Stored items
• • • • • • •
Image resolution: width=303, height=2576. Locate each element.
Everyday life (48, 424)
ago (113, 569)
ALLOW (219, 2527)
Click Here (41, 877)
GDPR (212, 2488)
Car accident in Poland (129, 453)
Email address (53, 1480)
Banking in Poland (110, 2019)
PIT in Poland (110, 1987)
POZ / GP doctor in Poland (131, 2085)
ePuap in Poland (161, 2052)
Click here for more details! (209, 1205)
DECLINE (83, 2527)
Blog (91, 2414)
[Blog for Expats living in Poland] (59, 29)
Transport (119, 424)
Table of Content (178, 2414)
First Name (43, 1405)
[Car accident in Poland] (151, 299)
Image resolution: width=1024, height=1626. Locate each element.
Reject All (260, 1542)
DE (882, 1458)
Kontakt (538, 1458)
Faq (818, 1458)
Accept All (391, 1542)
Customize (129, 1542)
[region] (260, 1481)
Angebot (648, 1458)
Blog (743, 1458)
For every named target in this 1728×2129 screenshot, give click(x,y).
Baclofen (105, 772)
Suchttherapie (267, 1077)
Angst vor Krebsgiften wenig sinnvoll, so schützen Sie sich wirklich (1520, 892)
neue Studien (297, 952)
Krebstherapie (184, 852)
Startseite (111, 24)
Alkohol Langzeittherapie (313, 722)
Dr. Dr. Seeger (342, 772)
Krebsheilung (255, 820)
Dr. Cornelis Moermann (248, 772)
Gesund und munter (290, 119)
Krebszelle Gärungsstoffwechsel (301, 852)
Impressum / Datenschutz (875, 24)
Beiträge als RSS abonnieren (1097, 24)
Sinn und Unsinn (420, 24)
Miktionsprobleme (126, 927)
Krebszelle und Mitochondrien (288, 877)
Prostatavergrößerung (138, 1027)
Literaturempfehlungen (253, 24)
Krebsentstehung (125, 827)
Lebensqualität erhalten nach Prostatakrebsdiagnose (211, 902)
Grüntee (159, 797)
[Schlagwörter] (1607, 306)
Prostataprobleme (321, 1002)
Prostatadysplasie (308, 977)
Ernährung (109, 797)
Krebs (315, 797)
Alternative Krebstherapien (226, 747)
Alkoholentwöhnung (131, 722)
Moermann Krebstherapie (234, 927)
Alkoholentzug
• • • • • • •
The expected answer is every line above in which the word "Krebszelle" appears.

» **Written reply**
Krebszelle Gärungsstoffwechsel (301, 852)
Krebszelle und Mitochondrien (288, 877)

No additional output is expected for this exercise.